I swam along to the nearest Yacht in the harbor. She started playing some Bob Marley.
 
"You're leaving a glowing trail! Look!"
 
And I was. I was making stars in the water with each movement. I swam further and further out, leaving a path of excited jelly fish.
 
Sally yelled, "Come back! I can't see you, D!"
 
I eventually swam back to the dock. I caught Sally crying. She told me her mother had abandoned her when she was five and she didn't know where her father was. I let her talk. Her voice soothed me. We watched the moon rise and I wondered what kind of people would abandon this sweet girl.

 

Monday, November 21, 2005

Feeling a little Gatsby-ish

"Gatsby believed in the green light, the orgastic future that year by year recedes before us. It eluded us then, but that's no matter - tomorrow we will run faster, stretch out our arms further... And one fine morning -

And so we beat on, boats against the current, borne back ceaselessly into the past."
 
Gatsby and I are totally vibing right now.

Sunday, November 20, 2005

and so

I wanted to put my cold hands underneath her sweater. She looked warm and beautiful. She smiled a lot and would put her head on my shoulder. I said," I miss you." She said, "Don't say that."

When our trains came, we departed on the same line in different directions.

Friday, November 18, 2005

Office Vampires

We call her the office Vampire.
 
Over heard conversation today at work:
Vampire (on the phone): Hi, I tried changing my password and it wouldn't work.
Vampire: well, it use to be my birthday: June 1st and then I switched the number around, and then it use to be an eight letter word, and now I was told to change my password again and I tried.....
Vampire: No, I'm sitting at the front desk.
Vampire: Why do we need all this security stuff anyway?
Vampire: Well, it use to be so easy. Now it takes me a good 10 minutes to log in..
Vampire: So I need a symbol, a capital letter and..what?
Vampire: oh, a number.
Vampire: That's ridiculous. You think we could make something easier.
Vampire: Well, I still think...
Vampire: Wait, It's not accepting.
Vampire: Oh, a symbol.
Vampire: Well, you know I've been here for six years and this is the third time this year I've had to change passwords.
Vampire: It worked...Hello? Hello?...hmm..he hung up.

Wednesday, November 16, 2005

Life and Angels (a true story from almost two years ago)

It's drizzling, It's cold and I'm cruising down 93 in the fast lane at about 70. The fog is thick at 3am.

It's the day after Christmas and about ten minutes ago I had been playing poker, drinking merlot and smoking a huge blunt with the boys at Matt's apartment in Boston because that is what we do.

As I round a median I feel a chill run up my spine. I push on the brakes, and I see a body of a small person wearing white on the road in my lane. I grab the emergency brake and the car fish tails a bit before coming to a full stop on the slick wet pavement. A car had flipped over and there is a body of a smal girl infront of my head lights. I call the police and they tell me that they already know about it.

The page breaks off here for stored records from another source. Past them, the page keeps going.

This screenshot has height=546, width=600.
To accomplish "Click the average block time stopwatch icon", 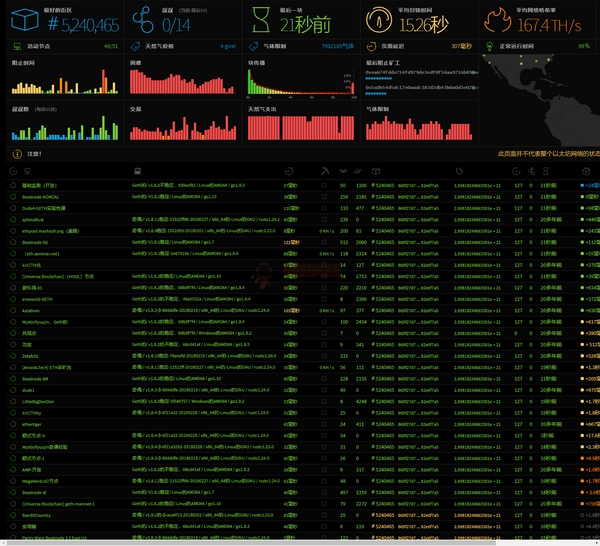I will 379,19.
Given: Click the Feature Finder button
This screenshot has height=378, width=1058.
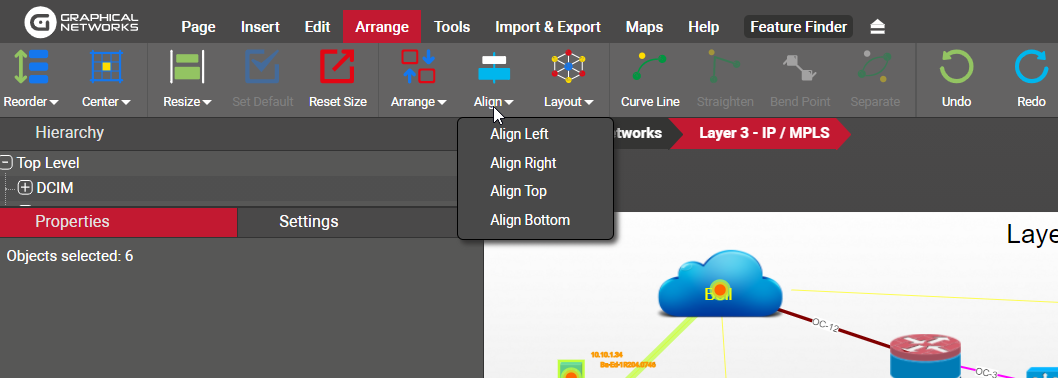Looking at the screenshot, I should 798,27.

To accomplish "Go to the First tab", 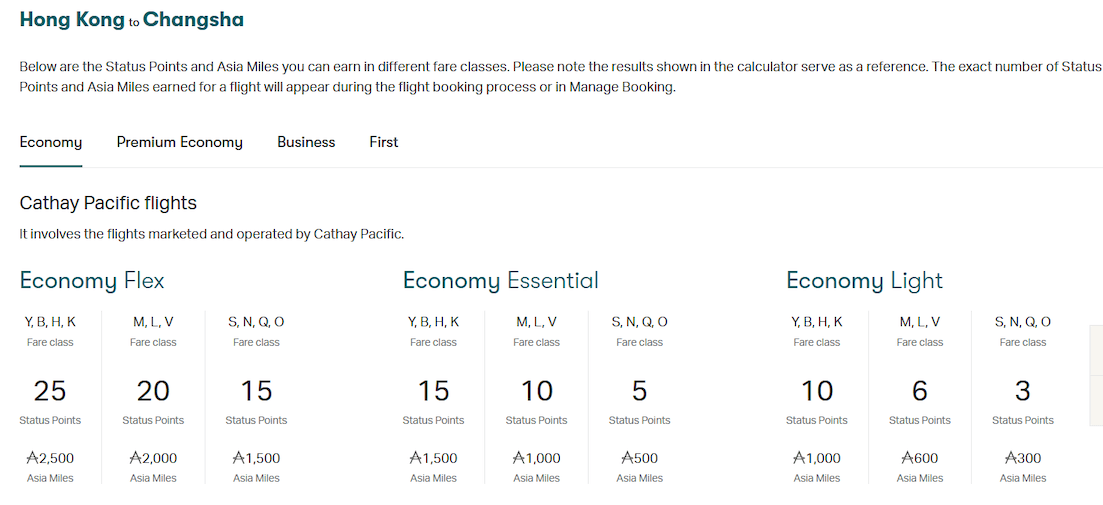I will coord(384,142).
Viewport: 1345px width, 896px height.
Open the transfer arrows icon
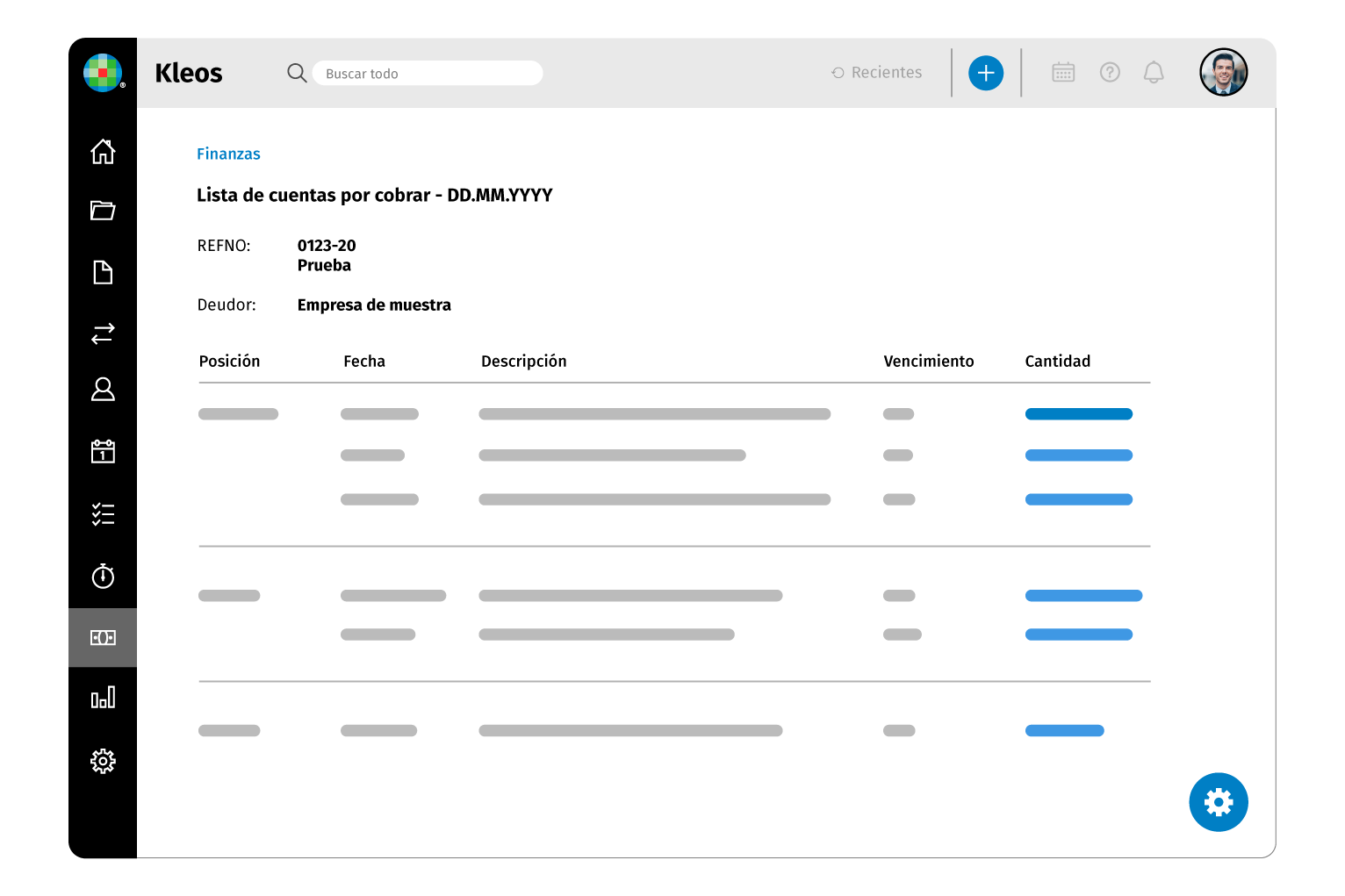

There are cars all around me. Like tourist on a Disney Ride, they ride by, watching and pointing and moving along. Half of the traffice is the bar scene on its way to IHOP.

I get out of the car and run up to the girl infront of my head lights.

She's convulsing, shaking, and cold. I look at her, bend down and hold her left hand. There is blood and glass in her long brown hair. I ask her what is her name. She mumbles over and over. I tell her she's okay and that help is on the way. I run back to my trunk, remembering I have blankets back there.

The rain is starting to come down harder.

As I head back to the trunk, I see another car, an Eclispe, in the fast lane speeding around the median and right at me. The beams of light hits the wall of fog infront of it, making it seem like a fireball heading towards me and a flash of a late August day on the beach with my family runs through my head. I must have been eight.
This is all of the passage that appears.